Jérôme Creel co-edited a book on the state of the European Union twenty years after the completion of the Euro, and the possible futures of Europe, and wrote an article about it.

“Weakened by a decade of unresolved economic crisis and shaken by the awakening of populism, the European Union (EU) project currently faces four disintegrating factors: Brexit, democratic disaffection, monetary and financial fragmentation and territorial dislocation,” explains the Associate professor of economics at ESCP and Director of Sciences Po’s Research Department at OFCE (Observatoire Français des Conjonctures Economiques) in the article he wrote with the other co-editors of the Report on the State of the European Union, Volume 5: The Euro at 20 and the Futures of Europe, Éloi Laurent and Jacques Le Cacheux. “If EU member states want to escape those looming risks, they must, as they always have in the last five decades, reinvent Europe in order to save it.”

The fifth instalment of the classic Report on the European Union series offers both an economic and intellectual historical perspective on the creation of the euro and its first 20 years, a comprehensive review of the current and future challenges of the euro area, including a critical look at the different options for the reform of its governance and institutional architecture, and finally a close look at the “new euros”, i.e. the ambitious projects that could instil a new life into the stalled European project. “Twenty years after the completion of monetary union, the European project needs new positive narratives to survive, the authors add. This reinvention should start by a re-visitation: how was the euro actually achieved? What are today its biggest challenges? How can it inspire future European endeavours?”

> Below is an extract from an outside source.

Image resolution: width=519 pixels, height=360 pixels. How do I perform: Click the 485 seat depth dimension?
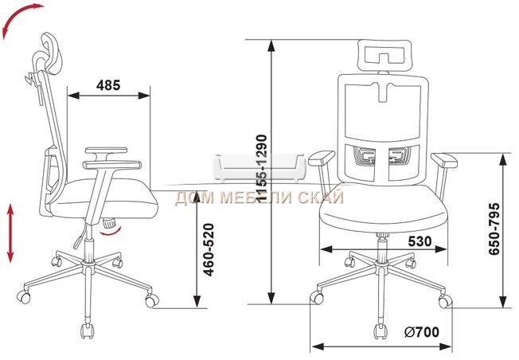click(108, 85)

Jérôme Creel’s research has focused on European integration, on the macroeconomics of the euro area, like fiscal and monetary policies and their interactions, and on financial stability. He has co-edited several books and journal issues, published many articles in leading economic journals in the field of macroeconomics and international economics, works periodically with the media and participates regularly in hearings and reports for the French and European Parliaments.
He recently contributed to EU reform discussions by writing a report for the European parliament, and was auditioned at the French National Assembly.